By the way, your sentence “I have no doubt in my mind…(about the sort of person I am) is a great example of how thoughts are often mistaken for facts. Seeing me on the internet has obviously sparked bad feelings for you, Ms Stranger, but that’s not because I’m a bad person.
6. And pay ridiculous sums of money to idiots like you instead. You have no idea how much I charge because we haven’t had our call yet, but my fees are only ridiculous if my coaching doesn’t provide value for money. I’ve been a coach for 13 years now and my clients wouldn’t keep paying me if they weren’t getting results. They aren’t idiots.
7: I actually feel quite ill. Dont be silly. I wouldnt waste money on a hussler like you. When I had no money in the 1980’s I went to the library and read books on personal development.

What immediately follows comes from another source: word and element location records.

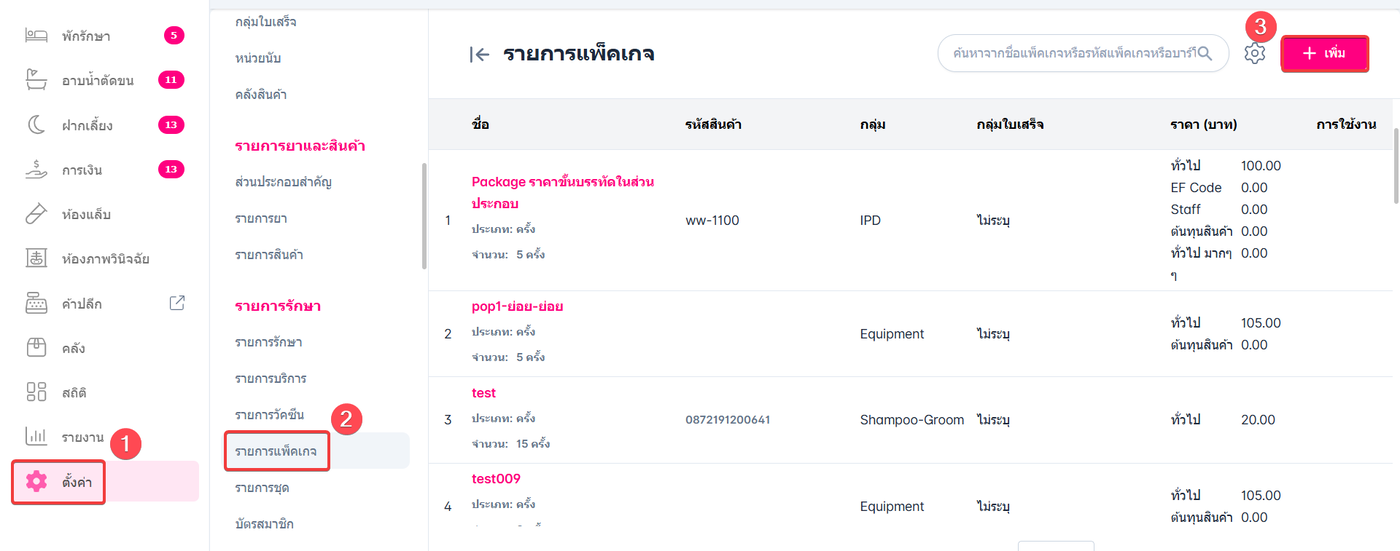Viewport: 1400px width, 551px height.
Task: Open the test009 package link
Action: [496, 479]
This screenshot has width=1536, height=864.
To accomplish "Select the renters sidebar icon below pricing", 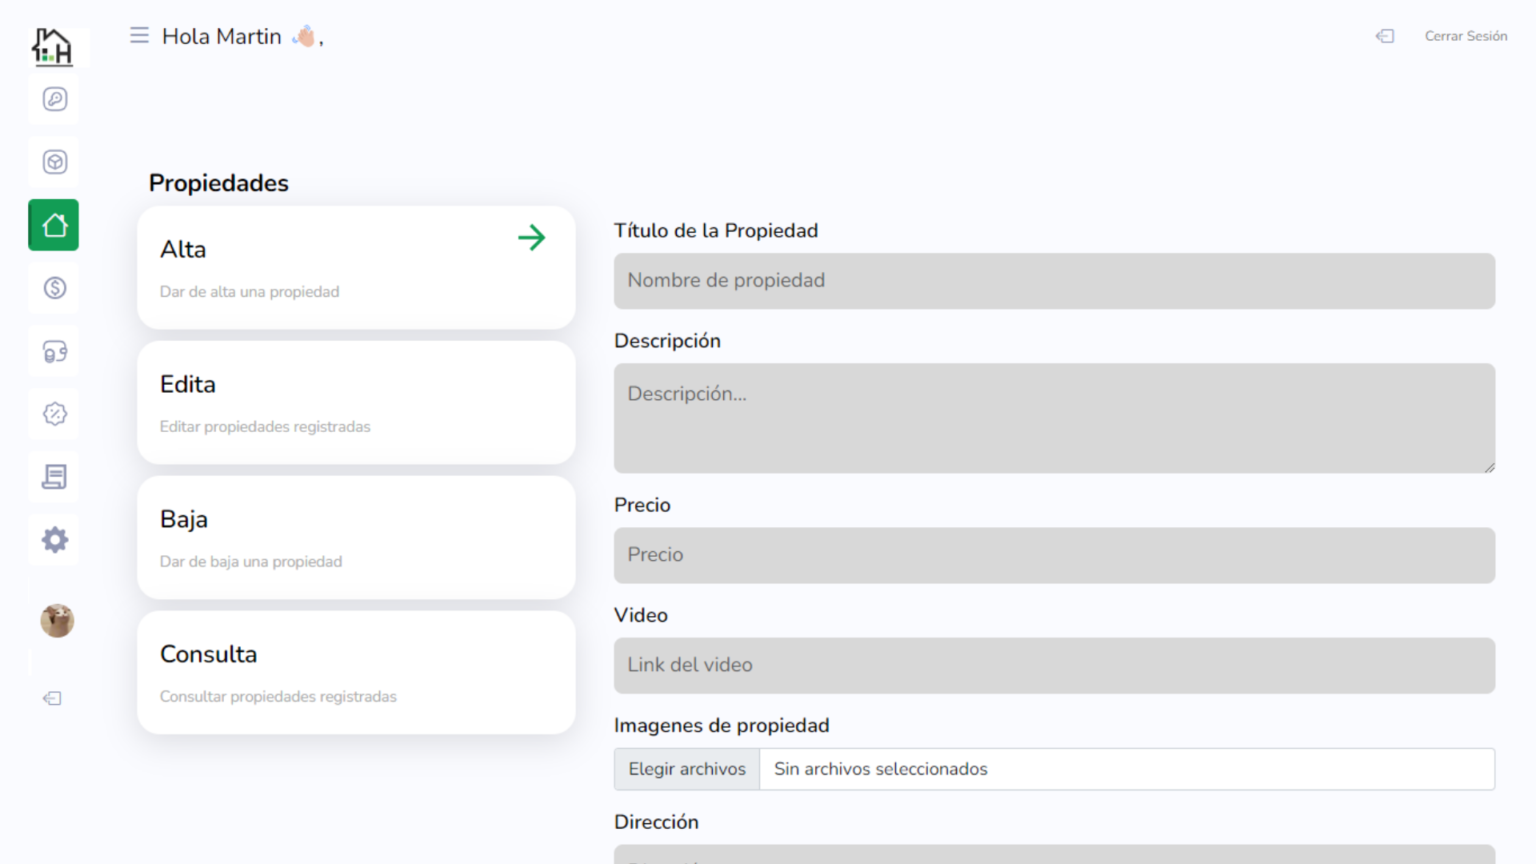I will (x=54, y=351).
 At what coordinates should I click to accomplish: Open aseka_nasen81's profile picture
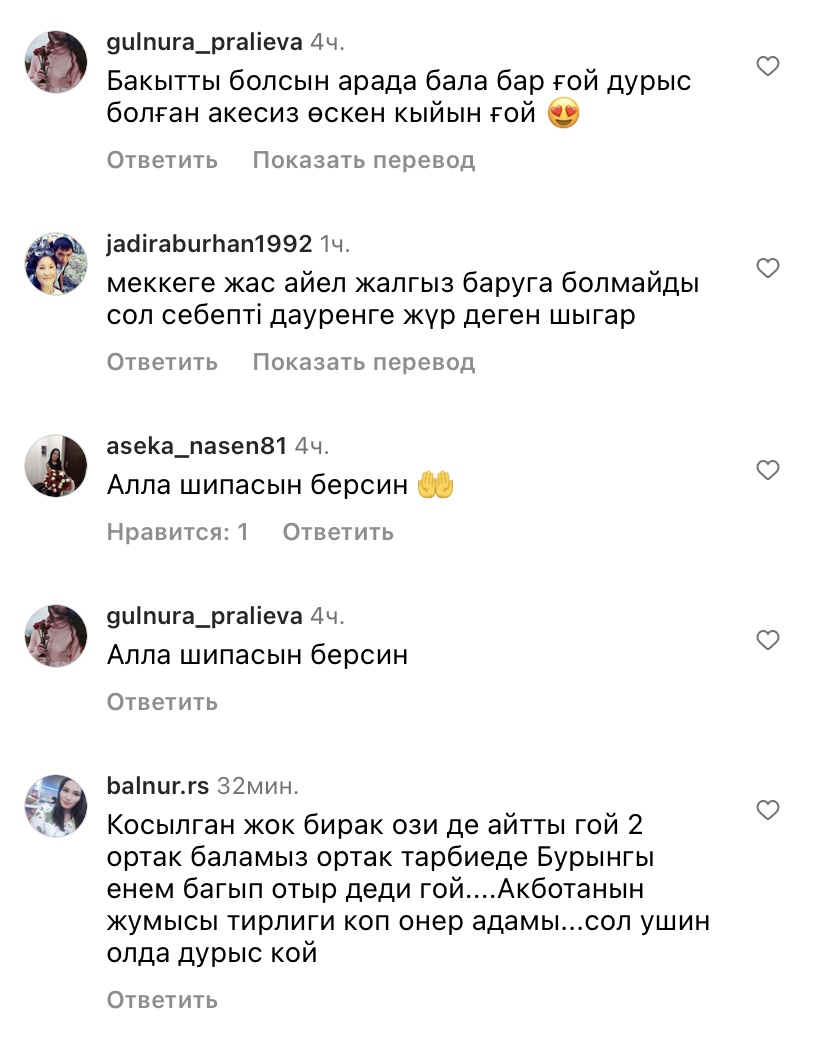pos(56,466)
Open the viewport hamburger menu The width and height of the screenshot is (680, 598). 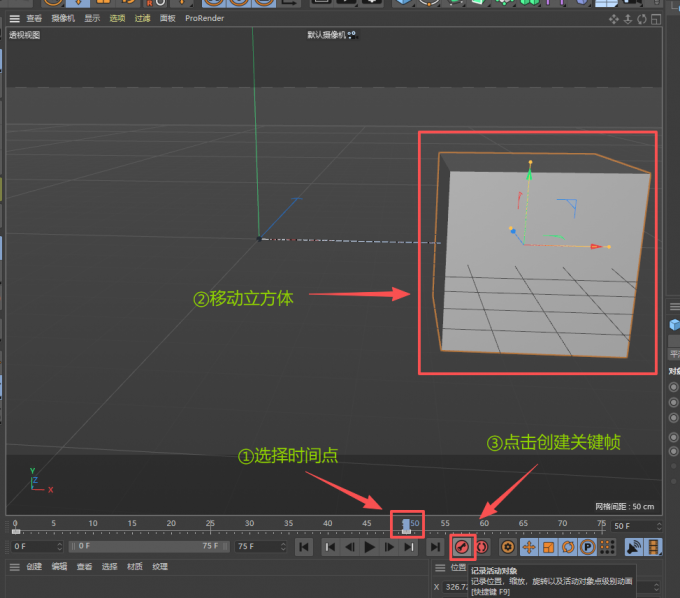[13, 18]
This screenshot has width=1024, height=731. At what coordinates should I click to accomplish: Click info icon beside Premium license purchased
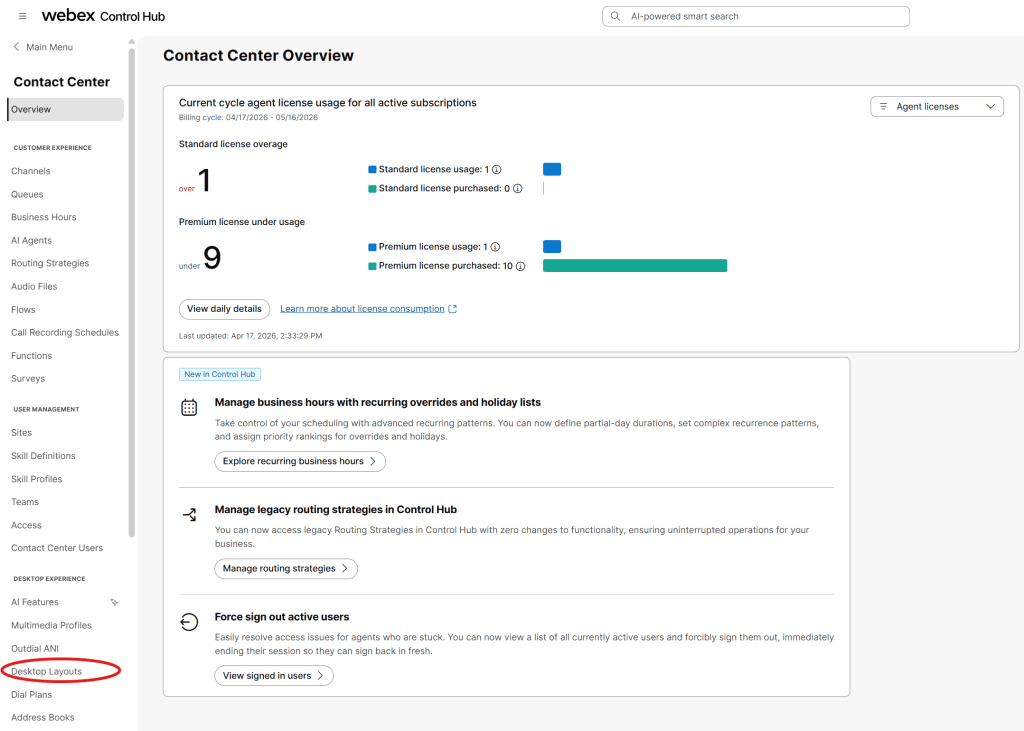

You’re even luckier. There are many great free resources on the internet to improve your thinking. You will hopefully feel much better if you find the right help. I suggest you start by looking up “The Strangest Secret” by Earl Nightingale.
Sadly, you don’t qualify to work with me, and this has nothing to do with your ability to pay my fees. I just don’t feel the chemistry will be there between us despite your open-mindedness and total commitment to change, so I will be cancelling the Skype call you booked with me.
However, thank you for providing me with an excellent subject for a LinkedIn post.